TASK ITEM → From the first record to the last, write each one out again exactly.

DATA FOR ANALYSIS →
++++++

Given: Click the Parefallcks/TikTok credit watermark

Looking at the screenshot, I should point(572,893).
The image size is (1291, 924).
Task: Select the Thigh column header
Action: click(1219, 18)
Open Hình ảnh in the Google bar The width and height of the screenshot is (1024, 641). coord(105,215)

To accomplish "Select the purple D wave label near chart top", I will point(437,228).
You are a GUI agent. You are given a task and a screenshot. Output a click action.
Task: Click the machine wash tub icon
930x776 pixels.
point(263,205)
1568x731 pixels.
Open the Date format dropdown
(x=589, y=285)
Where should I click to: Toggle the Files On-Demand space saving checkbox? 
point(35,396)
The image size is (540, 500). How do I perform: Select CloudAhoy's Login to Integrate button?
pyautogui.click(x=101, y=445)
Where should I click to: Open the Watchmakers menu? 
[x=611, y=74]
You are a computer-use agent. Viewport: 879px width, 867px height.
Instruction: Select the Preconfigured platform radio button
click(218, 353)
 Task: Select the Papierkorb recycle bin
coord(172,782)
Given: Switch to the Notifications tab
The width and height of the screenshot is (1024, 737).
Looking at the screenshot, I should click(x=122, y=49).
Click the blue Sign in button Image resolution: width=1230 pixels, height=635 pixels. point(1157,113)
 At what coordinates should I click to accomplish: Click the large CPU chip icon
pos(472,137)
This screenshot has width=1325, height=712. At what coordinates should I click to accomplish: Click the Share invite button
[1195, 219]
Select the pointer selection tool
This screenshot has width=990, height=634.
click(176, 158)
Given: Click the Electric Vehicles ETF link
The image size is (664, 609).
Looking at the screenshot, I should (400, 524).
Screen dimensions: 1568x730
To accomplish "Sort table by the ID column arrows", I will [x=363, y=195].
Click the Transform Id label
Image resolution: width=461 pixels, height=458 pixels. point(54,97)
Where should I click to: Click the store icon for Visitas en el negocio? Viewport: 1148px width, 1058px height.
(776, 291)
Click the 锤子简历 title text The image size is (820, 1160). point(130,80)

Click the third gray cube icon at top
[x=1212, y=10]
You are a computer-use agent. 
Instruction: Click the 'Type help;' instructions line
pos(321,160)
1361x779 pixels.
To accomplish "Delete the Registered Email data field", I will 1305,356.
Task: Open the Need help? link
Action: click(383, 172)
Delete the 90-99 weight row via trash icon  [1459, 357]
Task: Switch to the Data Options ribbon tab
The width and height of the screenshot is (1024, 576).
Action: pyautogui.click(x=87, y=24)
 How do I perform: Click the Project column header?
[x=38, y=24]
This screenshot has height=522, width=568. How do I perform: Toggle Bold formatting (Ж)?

++++++

ANSWER SPACE →
Given: Click the Parefallcks/TikTok credit watermark

Looking at the screenshot, I should point(572,893).
The image size is (1291, 924).
Task: Select the Thigh column header
Action: click(1219, 18)
Open Hình ảnh in the Google bar The width and height of the screenshot is (1024, 641). coord(105,215)

To accomplish "Select the purple D wave label near chart top", I will point(437,228).
You are a GUI agent. You are given a task and a screenshot. Output a click action.
Task: Click the machine wash tub icon
930x776 pixels.
point(263,205)
1568x731 pixels.
Open the Date format dropdown
(x=589, y=285)
Where should I click to: Toggle the Files On-Demand space saving checkbox? 
point(35,396)
The image size is (540, 500). How do I perform: Select CloudAhoy's Login to Integrate button?
pyautogui.click(x=101, y=445)
Where should I click to: Open the Watchmakers menu? 
[x=611, y=74]
You are a computer-use agent. Viewport: 879px width, 867px height.
Instruction: Select the Preconfigured platform radio button
click(218, 353)
 Task: Select the Papierkorb recycle bin
coord(172,782)
Given: Switch to the Notifications tab
The width and height of the screenshot is (1024, 737).
Looking at the screenshot, I should click(x=122, y=49).
Click the blue Sign in button Image resolution: width=1230 pixels, height=635 pixels. point(1157,113)
 At what coordinates should I click to accomplish: Click the large CPU chip icon
pos(472,137)
This screenshot has width=1325, height=712. At what coordinates should I click to accomplish: Click the Share invite button
[1195, 219]
Select the pointer selection tool
This screenshot has width=990, height=634.
click(176, 158)
Given: Click the Electric Vehicles ETF link
The image size is (664, 609).
Looking at the screenshot, I should (400, 524).
Screen dimensions: 1568x730
To accomplish "Sort table by the ID column arrows", I will [x=363, y=195].
Click the Transform Id label
Image resolution: width=461 pixels, height=458 pixels. point(54,97)
Where should I click to: Click the store icon for Visitas en el negocio? Viewport: 1148px width, 1058px height.
(776, 291)
Click the 锤子简历 title text The image size is (820, 1160). point(130,80)

Click the third gray cube icon at top
[x=1212, y=10]
You are a computer-use agent. 
Instruction: Click the 'Type help;' instructions line
pos(321,160)
1361x779 pixels.
To accomplish "Delete the Registered Email data field", I will 1305,356.
Task: Open the Need help? link
Action: click(383, 172)
Delete the 90-99 weight row via trash icon  [1459, 357]
Task: Switch to the Data Options ribbon tab
The width and height of the screenshot is (1024, 576).
Action: pyautogui.click(x=87, y=24)
 How do I perform: Click the Project column header?
[x=38, y=24]
This screenshot has height=522, width=568. How do I perform: Toggle Bold formatting (Ж)?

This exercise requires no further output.